Gli esempi citati sono quelli dell’ordinamento italiano e francese in cui si supera la concezione della donna affetta da mancanze e tare morali, emotive e fisiche riconoscendone la piena capacità mentale e – quindi- decisionale. Ma la posizione della chiesa cattolica continua ad attestarsi sul principio della “complementarietà” tra uomo e donna intesa non come confronto arricchente tra soggetti posti su un piano paritario ma come argomentazione a supporto della sovra ordinazione dell’uno sull’altra in posizione di imperium, potere.
La bibbia fornisce innumerevoli appigli per corroborare la tesi ma, anche qui, può soccorrere lo studio di chi argomenta per esaminare i testi e fornire letture alternative. Nel confronto tra la costruzione del pensiero greco classico e quello contemporaneo si evince la frattura sul concetto di uguaglianza democratica.
Nel primo caso essa esiste tra soggetti che già sono eguali e in virtù delle caratteristiche possedute vengono ammessi al circolo democratico che esercita il potere, l’élite è esente da deviazioni rispetto al modello considerato dominante e chi non risulta conforme allo standard viene scartato e posto in posizione subordinata quando non soppresso per non pesare sulla comunità.
Nel secondo caso, quello della società contemporanea, il concetto di uguaglianza, al contrario, include e non esclude, tutti sono uguali in quanto persone a prescindere dalle caratteristiche individuali. Da questa idea discende la necessità del reciproco riconoscimento tra soggetti attraverso lo sviluppo di una dinamica di uguaglianza, se questa viene solo enunciata ma non anche praticata rimane principio cartaceo ma non diritto quotidiano. Sembrano concetti scontati, superati che non necessitano di menzione o approfondimento ma, di fatto, non è così.
La materia di studio di Sissa – per cui questa rubrica è nata – è tutt’altro che acquisita e metabolizzata nella società contemporanea. Le donne, pur rappresentando un gruppo di maggioranza numerica, sono trattate alla stregua di una minoranza che lotta per far sentire la propria voce e affermare i propri diritti. La parità di genere è questo: riconoscimento di pari opportunità per tutte le persone a prescindere dal genere che hanno scelto.
Il processo di cambiamento culturale è lento ma procede, pochi giorni fa Yvette Cooper, ministra degli Interni del governo britannico, ha annunciato di aver dato il via a una revisione delle misure previste dalla strategia antiterrorismo ricomprendendo in esso la misoginia come forma di estremismo: è il caso del fenomeno denominato “incel”, o “celibato involontario”, una sottocultura sviluppatasi online in cui una visione del mondo misogina è promossa da uomini che incolpano le donne per la loro mancanza di opportunità sessuali. Il web è un brodo di coltura che regala adepti.

- - - - -

- Attività -
Nel brano sulla parità di genere, chi ha avviato una revisione della strategia antiterrorismo che comprende la misoginia come forma di estremismo?

- Dati di partenza -
- - - - -

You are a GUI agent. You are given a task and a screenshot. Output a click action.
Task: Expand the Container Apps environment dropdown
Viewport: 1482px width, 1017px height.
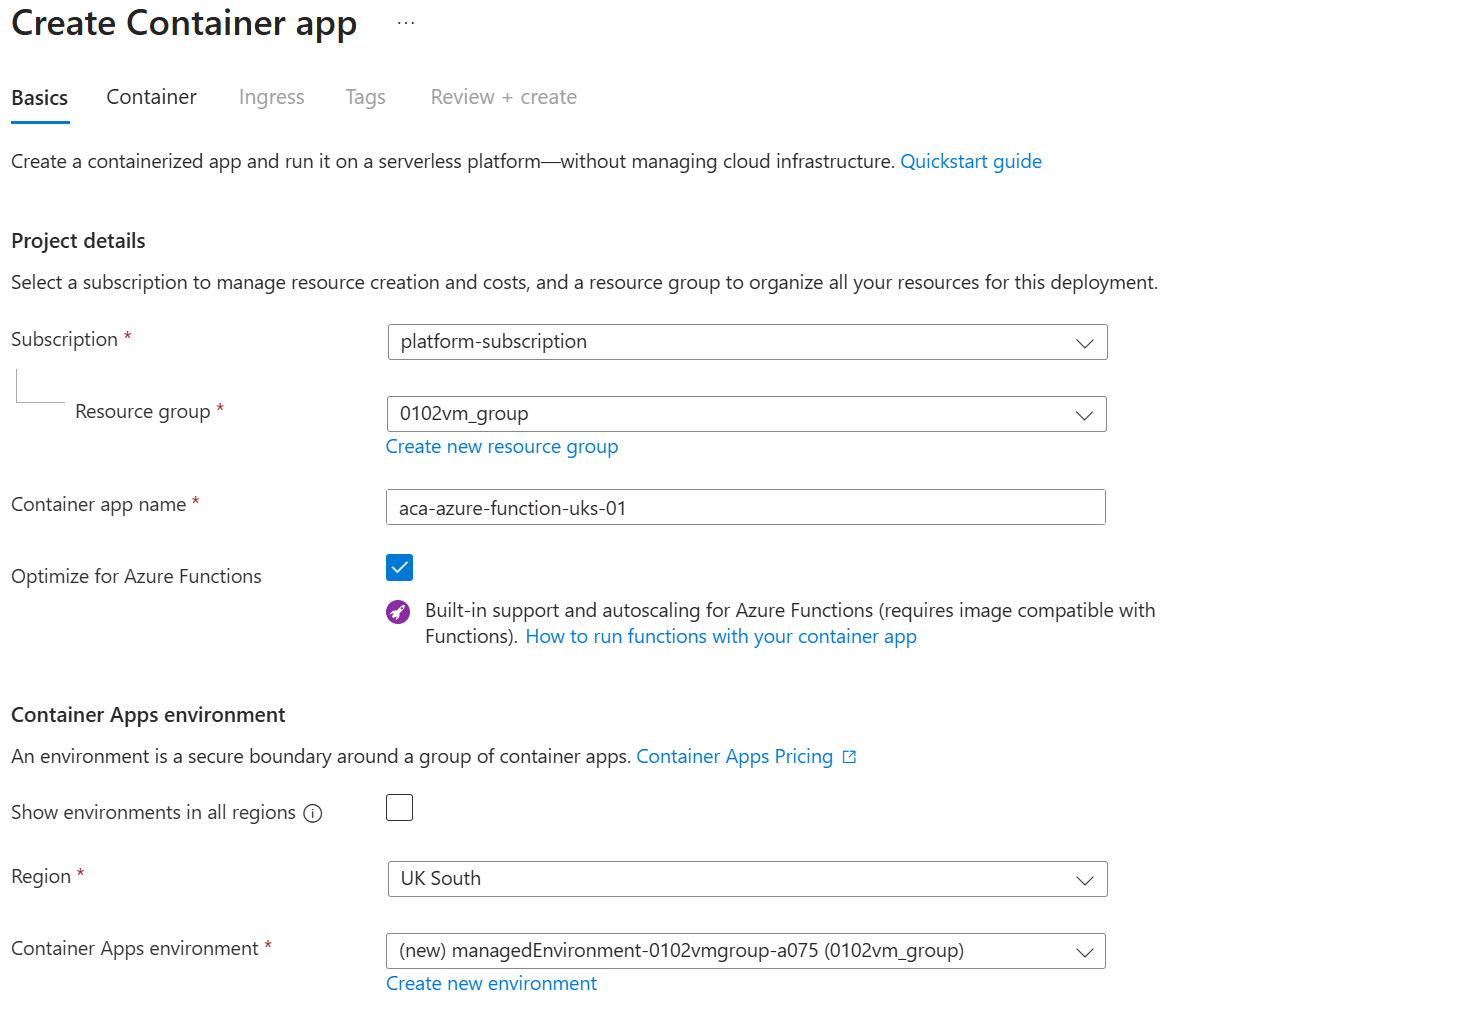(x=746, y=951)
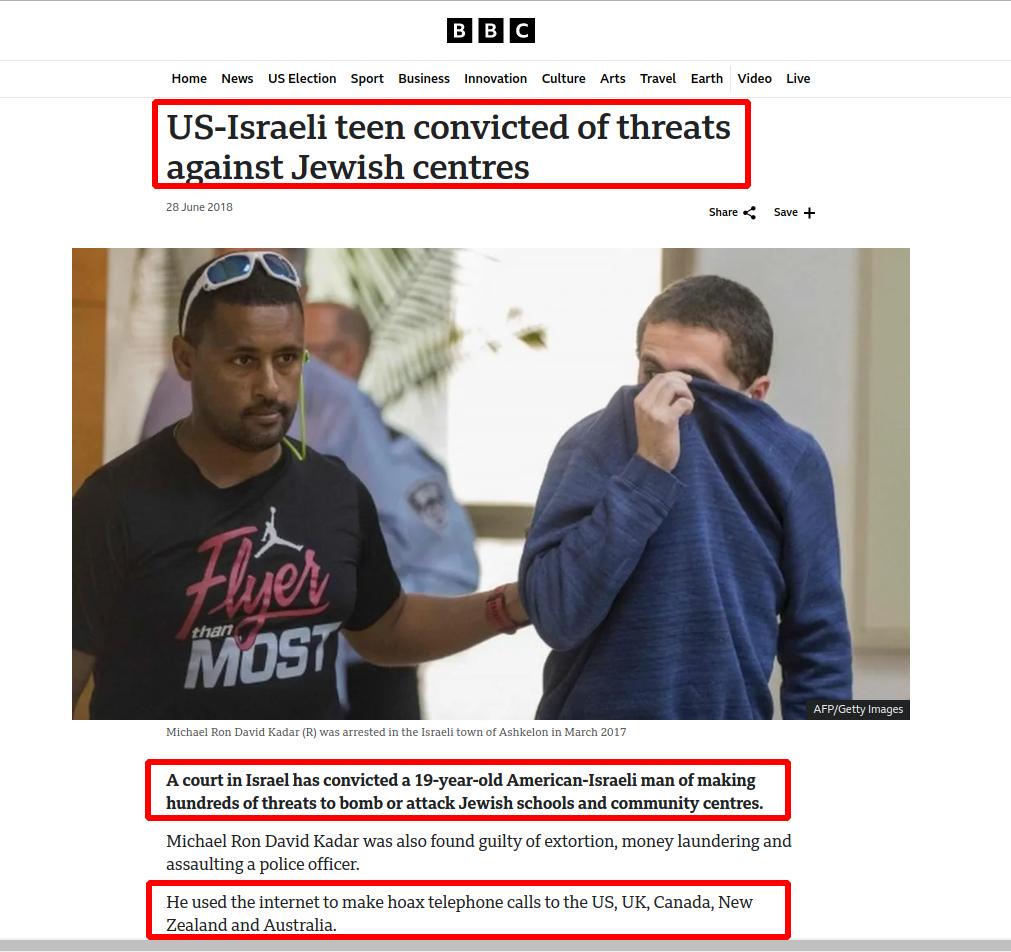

- - - - -

- Risposta -
Yvette Cooper, ministra degli Interni del governo britannico.